“A book is just like life and anything can change,” wrote Dr. Seuss. The same can be said for a river and the one fish, two fish, or 71 kinds of fish within it.
The 1969 Cuyahoga River fire was not the first as industrial and urban progress had plagued the river for decades prior. A 1967 television documentary narrator described the river as lifeless and dead, and the corresponding footage — along with a 1968 report on the fish in the Cuyahoga — left little to argue.

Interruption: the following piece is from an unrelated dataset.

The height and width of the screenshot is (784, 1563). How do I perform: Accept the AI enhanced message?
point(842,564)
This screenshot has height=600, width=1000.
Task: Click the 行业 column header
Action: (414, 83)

Kent State University hosted a Cuyahoga River symposium in 1968, and as summarized in a 2001 University of Minnesota journal report by Jeff Zeitler, the panelists put the river’s dire straits into perspective:
At its worst in 1968, the Lower Cuyahoga River supported only 2 species; Carassius auratus and Lepomis macrochirus at one sample site out of 23 and no fish at the other 22 sites. Oscillatoriaalgae were the only species of plant or animal found at some sites, (Simpson et al. 1968).
Those two fish species are significant: bluegill (a very pollution-tolerant fish) and goldfish (both pollution-tolerant and invasive). No other fish were reported found in the samples taken. Pollution was literally suffocating life in the Cuyahoga River.
Since 1990, our Water Quality & Industrial Surveillance team has been collecting fish at more than 20 points along the river and what they have seen aligns with the environmental progress the river has made over the last 50 years: We’ve identified more than 70 species, many of which are very sensitive to pollution and whose presence indicates improving water quality.
From industrial pretreatment regulations to environmental policies at state and national levels, changes have helped to protect and restore life in this once nearly lifeless river. Our commitment is that the Cuyahoga River is protected today and for generations to come.
Fifty years ago, this river burned. But a river is just like life and anything can change.